● AIM OF THE EXERCISE:
All lines with the word "computer" must be pulled from the entries below.

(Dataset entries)

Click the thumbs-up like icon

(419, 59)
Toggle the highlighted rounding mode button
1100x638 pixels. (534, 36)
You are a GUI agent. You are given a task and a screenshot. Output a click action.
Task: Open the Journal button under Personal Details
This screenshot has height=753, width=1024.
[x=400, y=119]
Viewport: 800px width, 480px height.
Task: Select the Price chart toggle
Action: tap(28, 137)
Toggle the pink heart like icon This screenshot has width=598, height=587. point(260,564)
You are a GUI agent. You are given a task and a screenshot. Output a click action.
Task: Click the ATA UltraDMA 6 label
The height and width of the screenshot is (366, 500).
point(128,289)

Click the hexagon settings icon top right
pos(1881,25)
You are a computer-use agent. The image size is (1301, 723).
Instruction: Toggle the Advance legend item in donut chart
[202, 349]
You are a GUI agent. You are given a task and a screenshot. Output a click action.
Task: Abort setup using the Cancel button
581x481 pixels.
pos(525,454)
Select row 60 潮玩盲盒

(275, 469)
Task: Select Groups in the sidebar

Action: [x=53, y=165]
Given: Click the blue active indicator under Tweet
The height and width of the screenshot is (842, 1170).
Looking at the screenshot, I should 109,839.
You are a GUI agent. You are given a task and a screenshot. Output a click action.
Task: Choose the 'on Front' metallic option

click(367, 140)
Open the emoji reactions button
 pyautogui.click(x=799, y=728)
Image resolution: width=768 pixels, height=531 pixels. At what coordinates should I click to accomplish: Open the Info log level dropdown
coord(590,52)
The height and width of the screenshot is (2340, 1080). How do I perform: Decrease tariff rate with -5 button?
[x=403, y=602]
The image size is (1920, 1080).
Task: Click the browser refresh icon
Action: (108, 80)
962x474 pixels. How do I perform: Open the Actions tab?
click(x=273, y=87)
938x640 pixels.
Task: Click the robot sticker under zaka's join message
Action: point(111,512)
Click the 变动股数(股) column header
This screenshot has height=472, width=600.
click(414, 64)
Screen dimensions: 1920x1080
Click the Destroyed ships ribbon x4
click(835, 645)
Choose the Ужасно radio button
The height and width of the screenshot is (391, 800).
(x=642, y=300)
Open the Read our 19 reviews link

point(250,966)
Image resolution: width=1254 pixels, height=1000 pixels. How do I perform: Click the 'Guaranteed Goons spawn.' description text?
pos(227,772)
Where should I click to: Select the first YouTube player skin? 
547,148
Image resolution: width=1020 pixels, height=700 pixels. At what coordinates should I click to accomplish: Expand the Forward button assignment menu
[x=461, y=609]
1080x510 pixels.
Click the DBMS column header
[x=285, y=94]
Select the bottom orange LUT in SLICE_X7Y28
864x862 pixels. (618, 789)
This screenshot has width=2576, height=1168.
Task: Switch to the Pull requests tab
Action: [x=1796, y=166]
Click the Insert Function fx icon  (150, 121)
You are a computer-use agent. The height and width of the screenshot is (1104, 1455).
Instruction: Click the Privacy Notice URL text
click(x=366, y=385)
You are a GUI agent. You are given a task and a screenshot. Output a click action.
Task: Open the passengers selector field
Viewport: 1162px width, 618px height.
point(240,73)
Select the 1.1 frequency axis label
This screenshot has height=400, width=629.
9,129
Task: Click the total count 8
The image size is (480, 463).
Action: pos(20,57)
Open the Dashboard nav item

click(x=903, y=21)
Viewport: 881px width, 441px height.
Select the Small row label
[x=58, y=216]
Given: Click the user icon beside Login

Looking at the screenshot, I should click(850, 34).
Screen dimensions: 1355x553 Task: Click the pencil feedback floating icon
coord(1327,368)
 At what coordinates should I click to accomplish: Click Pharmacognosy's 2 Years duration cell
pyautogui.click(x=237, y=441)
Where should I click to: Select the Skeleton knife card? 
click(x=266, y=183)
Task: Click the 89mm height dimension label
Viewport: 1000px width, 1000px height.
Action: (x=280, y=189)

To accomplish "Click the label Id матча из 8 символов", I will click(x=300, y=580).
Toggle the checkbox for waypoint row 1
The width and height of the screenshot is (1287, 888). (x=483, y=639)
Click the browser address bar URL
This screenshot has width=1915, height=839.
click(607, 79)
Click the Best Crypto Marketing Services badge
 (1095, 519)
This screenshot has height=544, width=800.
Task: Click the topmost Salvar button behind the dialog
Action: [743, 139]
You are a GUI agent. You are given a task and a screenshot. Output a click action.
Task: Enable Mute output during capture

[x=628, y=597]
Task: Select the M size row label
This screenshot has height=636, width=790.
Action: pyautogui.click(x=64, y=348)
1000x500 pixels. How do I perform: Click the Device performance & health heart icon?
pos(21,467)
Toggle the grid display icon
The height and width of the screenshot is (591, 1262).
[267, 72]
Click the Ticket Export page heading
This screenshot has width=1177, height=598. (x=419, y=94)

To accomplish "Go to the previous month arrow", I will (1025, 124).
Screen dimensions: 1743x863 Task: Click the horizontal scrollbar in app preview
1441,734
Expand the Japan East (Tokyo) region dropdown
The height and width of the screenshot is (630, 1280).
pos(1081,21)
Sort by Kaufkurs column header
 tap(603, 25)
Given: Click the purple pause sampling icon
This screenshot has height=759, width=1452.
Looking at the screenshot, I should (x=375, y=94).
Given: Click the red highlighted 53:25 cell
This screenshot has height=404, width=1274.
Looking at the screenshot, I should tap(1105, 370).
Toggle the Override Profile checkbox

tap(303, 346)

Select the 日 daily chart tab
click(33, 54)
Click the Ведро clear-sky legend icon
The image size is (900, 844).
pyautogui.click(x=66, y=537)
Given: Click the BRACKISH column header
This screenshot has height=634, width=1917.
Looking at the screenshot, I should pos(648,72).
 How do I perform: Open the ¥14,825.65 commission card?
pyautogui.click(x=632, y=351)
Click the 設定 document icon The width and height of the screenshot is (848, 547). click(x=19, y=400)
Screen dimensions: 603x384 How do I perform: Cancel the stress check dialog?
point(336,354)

● EXERCISE RESULT:
You are a computer-use agent. The image size is (1301, 723).
You are a computer-use agent. The height and width of the screenshot is (1104, 1455).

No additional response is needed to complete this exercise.